Copy out every line below without alteration.

Stored items
● ● ●
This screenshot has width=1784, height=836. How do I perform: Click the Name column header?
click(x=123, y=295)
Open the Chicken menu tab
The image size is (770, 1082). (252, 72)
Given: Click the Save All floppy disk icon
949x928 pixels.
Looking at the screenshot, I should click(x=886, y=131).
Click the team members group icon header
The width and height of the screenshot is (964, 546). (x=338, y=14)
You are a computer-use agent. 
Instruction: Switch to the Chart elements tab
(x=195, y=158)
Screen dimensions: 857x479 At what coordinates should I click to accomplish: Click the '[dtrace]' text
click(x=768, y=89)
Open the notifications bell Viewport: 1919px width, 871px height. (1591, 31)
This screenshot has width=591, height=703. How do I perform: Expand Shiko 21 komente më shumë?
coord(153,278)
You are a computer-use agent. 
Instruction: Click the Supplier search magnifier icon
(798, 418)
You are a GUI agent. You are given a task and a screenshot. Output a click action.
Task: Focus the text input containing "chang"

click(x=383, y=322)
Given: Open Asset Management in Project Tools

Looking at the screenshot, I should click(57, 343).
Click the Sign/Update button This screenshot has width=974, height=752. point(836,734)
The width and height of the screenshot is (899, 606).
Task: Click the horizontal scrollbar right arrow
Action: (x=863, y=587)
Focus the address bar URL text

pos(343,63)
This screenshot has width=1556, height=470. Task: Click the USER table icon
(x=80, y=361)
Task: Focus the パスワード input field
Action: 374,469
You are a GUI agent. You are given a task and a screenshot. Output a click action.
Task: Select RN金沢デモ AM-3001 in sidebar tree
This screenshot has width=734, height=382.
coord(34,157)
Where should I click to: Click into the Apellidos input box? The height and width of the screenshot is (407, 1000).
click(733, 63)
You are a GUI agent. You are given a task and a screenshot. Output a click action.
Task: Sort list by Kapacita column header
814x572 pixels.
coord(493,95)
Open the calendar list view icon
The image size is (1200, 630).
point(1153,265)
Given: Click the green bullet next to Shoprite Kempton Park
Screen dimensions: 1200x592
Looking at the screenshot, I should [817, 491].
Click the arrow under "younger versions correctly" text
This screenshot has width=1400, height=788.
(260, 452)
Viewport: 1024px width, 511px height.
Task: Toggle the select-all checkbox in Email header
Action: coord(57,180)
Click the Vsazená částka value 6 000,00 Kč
● ● ●
ANSWER FOR THIS EXERCISE.
This screenshot has width=1784, height=836. How do I perform: Click the Name column header?
click(x=123, y=295)
Open the Chicken menu tab
The image size is (770, 1082). (252, 72)
Given: Click the Save All floppy disk icon
949x928 pixels.
Looking at the screenshot, I should click(x=886, y=131).
Click the team members group icon header
The width and height of the screenshot is (964, 546). (x=338, y=14)
You are a computer-use agent. 
Instruction: Switch to the Chart elements tab
(x=195, y=158)
Screen dimensions: 857x479 At what coordinates should I click to accomplish: Click the '[dtrace]' text
click(x=768, y=89)
Open the notifications bell Viewport: 1919px width, 871px height. (1591, 31)
This screenshot has width=591, height=703. How do I perform: Expand Shiko 21 komente më shumë?
coord(153,278)
You are a computer-use agent. 
Instruction: Click the Supplier search magnifier icon
(798, 418)
You are a GUI agent. You are given a task and a screenshot. Output a click action.
Task: Focus the text input containing "chang"

click(x=383, y=322)
Given: Open Asset Management in Project Tools

Looking at the screenshot, I should click(57, 343).
Click the Sign/Update button This screenshot has width=974, height=752. point(836,734)
The width and height of the screenshot is (899, 606).
Task: Click the horizontal scrollbar right arrow
Action: (x=863, y=587)
Focus the address bar URL text

pos(343,63)
This screenshot has width=1556, height=470. Task: Click the USER table icon
(x=80, y=361)
Task: Focus the パスワード input field
Action: 374,469
You are a GUI agent. You are given a task and a screenshot. Output a click action.
Task: Select RN金沢デモ AM-3001 in sidebar tree
This screenshot has width=734, height=382.
coord(34,157)
Where should I click to: Click into the Apellidos input box? The height and width of the screenshot is (407, 1000).
click(733, 63)
You are a GUI agent. You are given a task and a screenshot. Output a click action.
Task: Sort list by Kapacita column header
814x572 pixels.
coord(493,95)
Open the calendar list view icon
The image size is (1200, 630).
point(1153,265)
Given: Click the green bullet next to Shoprite Kempton Park
Screen dimensions: 1200x592
Looking at the screenshot, I should [817, 491].
Click the arrow under "younger versions correctly" text
This screenshot has width=1400, height=788.
(260, 452)
Viewport: 1024px width, 511px height.
Task: Toggle the select-all checkbox in Email header
Action: coord(57,180)
Click the Vsazená částka value 6 000,00 Kč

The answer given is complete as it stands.